Plaît-il ? Qu’a voulu me dire mon inconscient ? Quel sens privilégier ? Je ne cherche pas à comprendre. Je m’endors tout à fait et, vers le petit matin, je fais un rêve quasiment lucide. Et stupide : je me prépare à réaliser une interview pour mon Podcast Psychonoclaste bien-aimé (voir l’épisode précédent), sauf que pour une fois ça n’est pas par téléphone, mais chez moi. Dans mon lit.

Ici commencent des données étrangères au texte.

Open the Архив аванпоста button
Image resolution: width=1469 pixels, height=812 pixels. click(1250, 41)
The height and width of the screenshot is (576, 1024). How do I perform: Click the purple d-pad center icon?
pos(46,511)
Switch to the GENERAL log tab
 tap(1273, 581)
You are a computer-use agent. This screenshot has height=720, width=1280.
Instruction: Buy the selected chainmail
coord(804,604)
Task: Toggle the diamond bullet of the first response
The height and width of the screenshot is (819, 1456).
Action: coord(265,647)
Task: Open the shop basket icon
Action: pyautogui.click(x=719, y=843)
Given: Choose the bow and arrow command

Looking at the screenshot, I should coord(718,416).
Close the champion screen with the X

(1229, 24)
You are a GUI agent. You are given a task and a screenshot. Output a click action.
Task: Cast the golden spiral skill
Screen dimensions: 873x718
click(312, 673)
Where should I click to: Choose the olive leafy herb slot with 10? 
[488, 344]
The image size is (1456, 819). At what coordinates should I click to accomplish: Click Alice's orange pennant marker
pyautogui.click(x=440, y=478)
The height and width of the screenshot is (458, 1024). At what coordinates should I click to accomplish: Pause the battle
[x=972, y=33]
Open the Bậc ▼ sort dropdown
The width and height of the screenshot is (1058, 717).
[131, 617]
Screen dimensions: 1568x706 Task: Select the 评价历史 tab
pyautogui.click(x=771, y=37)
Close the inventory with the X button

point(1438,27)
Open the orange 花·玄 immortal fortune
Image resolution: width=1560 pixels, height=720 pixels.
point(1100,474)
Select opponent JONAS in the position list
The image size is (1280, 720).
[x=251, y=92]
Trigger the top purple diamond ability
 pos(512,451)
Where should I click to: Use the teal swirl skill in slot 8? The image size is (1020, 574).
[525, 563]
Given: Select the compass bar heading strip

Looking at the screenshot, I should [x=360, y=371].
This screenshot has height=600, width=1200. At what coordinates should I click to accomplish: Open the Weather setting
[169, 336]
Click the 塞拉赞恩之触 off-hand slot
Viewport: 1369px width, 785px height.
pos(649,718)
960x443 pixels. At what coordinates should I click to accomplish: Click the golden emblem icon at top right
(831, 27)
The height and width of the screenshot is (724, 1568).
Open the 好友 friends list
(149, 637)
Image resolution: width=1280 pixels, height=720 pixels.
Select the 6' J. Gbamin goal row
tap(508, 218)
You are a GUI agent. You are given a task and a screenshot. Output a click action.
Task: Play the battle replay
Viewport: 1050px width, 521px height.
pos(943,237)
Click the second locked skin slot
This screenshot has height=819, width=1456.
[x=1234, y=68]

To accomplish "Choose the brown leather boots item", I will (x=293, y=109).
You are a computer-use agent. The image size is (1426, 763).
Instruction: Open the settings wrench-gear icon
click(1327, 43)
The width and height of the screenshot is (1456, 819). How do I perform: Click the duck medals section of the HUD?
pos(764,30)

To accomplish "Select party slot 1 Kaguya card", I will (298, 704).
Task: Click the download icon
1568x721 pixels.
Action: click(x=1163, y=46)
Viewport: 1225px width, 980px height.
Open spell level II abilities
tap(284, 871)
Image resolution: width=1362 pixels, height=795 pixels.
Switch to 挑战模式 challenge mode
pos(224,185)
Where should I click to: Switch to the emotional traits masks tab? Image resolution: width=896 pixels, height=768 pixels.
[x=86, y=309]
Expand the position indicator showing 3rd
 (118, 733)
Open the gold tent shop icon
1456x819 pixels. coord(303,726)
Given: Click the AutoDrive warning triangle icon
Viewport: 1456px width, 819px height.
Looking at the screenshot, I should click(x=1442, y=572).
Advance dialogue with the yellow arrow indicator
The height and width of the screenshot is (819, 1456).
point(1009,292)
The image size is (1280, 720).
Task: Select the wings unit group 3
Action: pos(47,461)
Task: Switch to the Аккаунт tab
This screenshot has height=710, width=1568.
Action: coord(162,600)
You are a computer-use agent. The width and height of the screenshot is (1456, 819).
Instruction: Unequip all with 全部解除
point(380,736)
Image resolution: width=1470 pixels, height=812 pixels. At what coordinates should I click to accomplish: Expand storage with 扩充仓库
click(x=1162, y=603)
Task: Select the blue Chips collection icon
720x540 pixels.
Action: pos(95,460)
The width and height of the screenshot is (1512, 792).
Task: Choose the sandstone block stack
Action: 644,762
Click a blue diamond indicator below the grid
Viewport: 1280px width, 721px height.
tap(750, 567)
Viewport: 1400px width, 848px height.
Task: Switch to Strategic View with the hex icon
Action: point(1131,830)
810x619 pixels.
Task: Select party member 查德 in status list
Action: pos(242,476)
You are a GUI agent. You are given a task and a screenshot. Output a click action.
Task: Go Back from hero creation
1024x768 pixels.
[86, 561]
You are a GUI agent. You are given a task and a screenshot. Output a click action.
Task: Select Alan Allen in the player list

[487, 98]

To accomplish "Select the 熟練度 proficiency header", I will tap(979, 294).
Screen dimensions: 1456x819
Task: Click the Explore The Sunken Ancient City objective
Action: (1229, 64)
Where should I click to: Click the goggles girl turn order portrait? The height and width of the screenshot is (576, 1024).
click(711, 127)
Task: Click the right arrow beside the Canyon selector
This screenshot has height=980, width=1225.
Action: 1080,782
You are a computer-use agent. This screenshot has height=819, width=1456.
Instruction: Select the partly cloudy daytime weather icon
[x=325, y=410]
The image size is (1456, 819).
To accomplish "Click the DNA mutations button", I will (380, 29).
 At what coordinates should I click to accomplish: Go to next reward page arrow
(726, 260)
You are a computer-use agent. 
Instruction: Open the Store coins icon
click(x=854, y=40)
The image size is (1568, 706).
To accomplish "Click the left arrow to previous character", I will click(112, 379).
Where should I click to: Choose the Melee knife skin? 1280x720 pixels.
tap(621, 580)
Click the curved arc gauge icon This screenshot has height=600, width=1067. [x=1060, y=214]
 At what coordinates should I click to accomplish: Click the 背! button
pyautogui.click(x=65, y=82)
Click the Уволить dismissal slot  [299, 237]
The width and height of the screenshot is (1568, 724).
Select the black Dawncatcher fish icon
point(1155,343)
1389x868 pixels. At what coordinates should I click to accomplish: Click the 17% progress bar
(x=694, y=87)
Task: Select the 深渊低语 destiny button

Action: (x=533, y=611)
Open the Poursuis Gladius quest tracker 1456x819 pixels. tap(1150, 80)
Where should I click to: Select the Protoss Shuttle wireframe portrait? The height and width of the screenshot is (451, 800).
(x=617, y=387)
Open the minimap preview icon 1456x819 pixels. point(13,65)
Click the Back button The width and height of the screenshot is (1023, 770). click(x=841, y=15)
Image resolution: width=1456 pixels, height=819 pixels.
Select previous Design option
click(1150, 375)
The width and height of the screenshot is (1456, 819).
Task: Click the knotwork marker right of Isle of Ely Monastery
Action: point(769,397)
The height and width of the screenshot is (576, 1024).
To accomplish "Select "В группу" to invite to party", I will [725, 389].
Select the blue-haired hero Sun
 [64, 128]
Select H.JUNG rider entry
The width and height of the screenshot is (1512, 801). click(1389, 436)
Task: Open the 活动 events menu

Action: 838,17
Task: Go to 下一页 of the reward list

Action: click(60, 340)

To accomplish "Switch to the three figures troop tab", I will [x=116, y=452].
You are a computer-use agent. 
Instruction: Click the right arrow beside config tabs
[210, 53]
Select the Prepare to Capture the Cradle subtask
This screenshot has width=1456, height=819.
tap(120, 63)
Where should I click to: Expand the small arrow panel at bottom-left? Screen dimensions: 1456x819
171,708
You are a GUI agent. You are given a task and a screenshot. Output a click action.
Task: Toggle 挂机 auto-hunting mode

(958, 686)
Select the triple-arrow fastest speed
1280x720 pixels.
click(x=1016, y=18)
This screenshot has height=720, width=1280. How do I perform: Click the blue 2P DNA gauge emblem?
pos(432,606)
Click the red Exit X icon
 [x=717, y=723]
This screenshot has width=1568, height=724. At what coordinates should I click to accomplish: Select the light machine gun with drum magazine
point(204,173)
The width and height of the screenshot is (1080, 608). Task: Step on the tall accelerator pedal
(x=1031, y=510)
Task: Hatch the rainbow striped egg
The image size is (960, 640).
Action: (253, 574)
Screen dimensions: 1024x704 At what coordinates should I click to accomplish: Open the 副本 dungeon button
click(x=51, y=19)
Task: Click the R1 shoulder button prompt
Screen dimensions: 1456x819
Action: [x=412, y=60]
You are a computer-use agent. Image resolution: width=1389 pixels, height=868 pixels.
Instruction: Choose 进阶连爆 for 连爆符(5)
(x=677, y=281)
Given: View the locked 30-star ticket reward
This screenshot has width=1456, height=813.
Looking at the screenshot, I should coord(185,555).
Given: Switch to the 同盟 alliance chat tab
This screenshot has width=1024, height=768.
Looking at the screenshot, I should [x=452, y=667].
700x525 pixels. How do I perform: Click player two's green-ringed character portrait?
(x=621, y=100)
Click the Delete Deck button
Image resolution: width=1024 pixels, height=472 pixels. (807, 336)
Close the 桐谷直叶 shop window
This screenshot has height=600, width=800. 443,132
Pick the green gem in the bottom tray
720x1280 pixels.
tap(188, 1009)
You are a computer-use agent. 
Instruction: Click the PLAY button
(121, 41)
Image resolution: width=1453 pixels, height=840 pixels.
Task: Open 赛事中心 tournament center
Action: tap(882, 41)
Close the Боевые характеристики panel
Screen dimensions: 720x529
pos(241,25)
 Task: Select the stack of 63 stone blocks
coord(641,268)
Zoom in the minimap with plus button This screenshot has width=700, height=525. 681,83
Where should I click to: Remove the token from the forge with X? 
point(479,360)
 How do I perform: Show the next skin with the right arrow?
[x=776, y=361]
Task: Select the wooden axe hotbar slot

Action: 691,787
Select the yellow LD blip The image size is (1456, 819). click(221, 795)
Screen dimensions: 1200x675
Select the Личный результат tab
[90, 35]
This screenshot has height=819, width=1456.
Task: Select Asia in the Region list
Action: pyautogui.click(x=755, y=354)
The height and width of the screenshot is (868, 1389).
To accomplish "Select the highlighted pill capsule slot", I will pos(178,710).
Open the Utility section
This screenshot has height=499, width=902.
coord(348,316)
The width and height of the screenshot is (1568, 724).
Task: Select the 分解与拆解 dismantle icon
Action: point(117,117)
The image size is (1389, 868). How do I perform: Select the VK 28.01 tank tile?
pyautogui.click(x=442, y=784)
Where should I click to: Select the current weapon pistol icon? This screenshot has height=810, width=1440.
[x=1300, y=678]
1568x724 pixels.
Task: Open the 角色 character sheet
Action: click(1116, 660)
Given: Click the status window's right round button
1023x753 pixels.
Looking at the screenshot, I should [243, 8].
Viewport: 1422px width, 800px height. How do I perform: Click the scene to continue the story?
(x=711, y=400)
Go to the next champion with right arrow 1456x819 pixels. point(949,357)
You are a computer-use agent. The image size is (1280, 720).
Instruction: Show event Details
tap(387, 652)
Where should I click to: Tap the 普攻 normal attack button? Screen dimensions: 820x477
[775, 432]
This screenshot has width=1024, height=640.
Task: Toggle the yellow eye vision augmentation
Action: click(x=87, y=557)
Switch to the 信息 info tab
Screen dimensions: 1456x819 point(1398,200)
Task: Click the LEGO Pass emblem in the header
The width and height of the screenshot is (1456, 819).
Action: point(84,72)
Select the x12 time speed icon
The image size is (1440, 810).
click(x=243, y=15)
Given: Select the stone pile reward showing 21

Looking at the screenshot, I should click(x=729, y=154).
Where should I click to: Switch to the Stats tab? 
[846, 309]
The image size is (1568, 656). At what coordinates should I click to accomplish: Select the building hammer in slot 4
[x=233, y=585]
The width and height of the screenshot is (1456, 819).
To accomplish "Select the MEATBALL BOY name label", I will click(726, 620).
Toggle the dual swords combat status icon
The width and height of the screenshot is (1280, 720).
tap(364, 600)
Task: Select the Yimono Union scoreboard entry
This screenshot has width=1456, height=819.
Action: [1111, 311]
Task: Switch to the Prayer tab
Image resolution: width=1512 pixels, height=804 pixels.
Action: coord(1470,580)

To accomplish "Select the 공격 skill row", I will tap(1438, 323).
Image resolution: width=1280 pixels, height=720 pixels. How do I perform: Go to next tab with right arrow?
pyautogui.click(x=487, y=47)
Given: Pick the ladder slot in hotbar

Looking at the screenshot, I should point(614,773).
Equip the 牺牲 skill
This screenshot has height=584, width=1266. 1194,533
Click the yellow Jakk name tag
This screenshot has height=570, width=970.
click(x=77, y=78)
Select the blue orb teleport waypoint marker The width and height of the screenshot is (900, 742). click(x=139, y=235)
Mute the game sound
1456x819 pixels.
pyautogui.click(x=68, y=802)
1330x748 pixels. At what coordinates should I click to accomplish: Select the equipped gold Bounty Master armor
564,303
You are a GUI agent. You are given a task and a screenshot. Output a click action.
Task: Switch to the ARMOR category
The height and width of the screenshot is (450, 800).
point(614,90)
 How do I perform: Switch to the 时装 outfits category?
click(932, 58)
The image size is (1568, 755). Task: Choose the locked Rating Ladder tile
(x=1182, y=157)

Je dois recevoir un monsieur dont le nom me tourne sans arrêt dans la tête pendant ces préparatifs, et le voici qui entre dans la chambre. Je lui cède ma place dans la couche conjugale. Oh ! en tout bien tout honneur ! Je retourne même l’oreiller en douce pour ne pas avoir, plus tard, à poser ma tête après la sienne, des fois qu’il n’aurait vu un shampooing qu’en photo depuis six semaines. Je m’allonge près de lui, à la place de mon épouse préférée, opportunément absente. Je commence l’entretien suivant mon introduction rituelle, « bonjour bienvenue etc. », mais je m’arrête. Tout à coup. Tout à trac. Patatrac. Parce qu’en prononçant enfin à haute voix le nom de mon invité, je me suis rendu compte qu’il s’agit du type que j’ai le moins envie de voir parmi toutes mes fréquentations, ce qui n’est pas peu dire. Que fait-il là ? Pourquoi l’ai-je convié ? Je le vire du lit, gentiment mais sans coup férir, et j’annule tout. Quant à ma peur des poux et pellicules, elle était inappropriée puisque l’individu n’a plus un poil sur le caillou.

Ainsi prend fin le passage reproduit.